Like Albert Einstein the physicist (and the philosopher), Ayn Rand has an absolute belief in the law of causality. I cannot help but wonder what her views on quantum mechanics and Heisenberg Uncertainty Principle were.
Notwithstanding these flaws, the book makes many a good point:
- Reason is the main epistemological tool of acquiring knowledge about reality. Thinking and rational mind are what separate us most clearly from other animals.
- Do not apologize for your virtues.
- Altruisms, when forced upon by the State, is a grave sin.
- Mankind makes quantum leaps forward by brilliant and free individual minds.
- In its core, capitalism is a system of individualism, thus inherently capable of making quantum leaps forward (in science, innovation, etc).
- Communism, or any collectivism for that matter, cannot work, not even in theory. Enforced socialism is to be opposed. (Ayn Rand's views on socialism and capitalism were probably influenced by Ludwig von Mises and Friedrich A. Hayek).

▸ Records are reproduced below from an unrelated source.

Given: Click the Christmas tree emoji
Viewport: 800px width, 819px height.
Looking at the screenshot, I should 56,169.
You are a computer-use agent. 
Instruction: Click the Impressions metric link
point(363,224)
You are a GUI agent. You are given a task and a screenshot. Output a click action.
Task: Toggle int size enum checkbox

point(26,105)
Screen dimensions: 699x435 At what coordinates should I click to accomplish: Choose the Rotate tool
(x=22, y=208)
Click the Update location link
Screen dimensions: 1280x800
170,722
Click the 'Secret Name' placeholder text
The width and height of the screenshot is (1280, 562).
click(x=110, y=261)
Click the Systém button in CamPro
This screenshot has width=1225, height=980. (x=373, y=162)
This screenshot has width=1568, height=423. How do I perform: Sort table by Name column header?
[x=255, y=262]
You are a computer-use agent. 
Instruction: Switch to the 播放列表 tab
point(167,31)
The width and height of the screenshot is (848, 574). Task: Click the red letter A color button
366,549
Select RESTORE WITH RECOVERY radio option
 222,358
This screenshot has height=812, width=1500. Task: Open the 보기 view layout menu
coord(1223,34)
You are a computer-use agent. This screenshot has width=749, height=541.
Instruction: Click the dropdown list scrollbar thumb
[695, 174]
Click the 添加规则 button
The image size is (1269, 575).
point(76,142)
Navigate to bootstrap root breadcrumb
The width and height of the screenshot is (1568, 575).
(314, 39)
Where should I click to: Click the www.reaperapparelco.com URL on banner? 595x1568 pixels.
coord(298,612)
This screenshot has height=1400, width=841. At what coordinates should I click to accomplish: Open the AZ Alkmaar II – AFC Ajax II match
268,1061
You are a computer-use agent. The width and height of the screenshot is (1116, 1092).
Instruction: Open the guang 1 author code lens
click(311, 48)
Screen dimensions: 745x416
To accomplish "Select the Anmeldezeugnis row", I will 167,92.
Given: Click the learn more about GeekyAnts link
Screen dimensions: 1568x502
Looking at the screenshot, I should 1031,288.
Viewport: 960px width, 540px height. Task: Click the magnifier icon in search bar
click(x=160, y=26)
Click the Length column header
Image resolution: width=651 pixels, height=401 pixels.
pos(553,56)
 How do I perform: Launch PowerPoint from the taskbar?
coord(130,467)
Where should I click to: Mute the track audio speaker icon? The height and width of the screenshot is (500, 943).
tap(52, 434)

I find it rather fitting that exactly 50 years after Atlas Shrugged was published (1957), the Nobel Prize in economics (2007) was awarded to Leonid Hurwicz, Eric Maskin, and Roger Myerson for their work on mechanism design, which deals with the problem of arranging "our economics interactions so that, when everyone behaves in a self-interested matter, the results is something we all like." Since the 18th century, we know (thanks to Adam Smith and Adam Ferguson) that the pursuit of self-interest is not a zero-sum game.
The book is worth the reading effort. It will induce you to think about the nature of humanity, the perils of far-left egalitarianism, and what the struggle for happiness is all about (needless to say, Ayn Rand was no closet Aristotelian).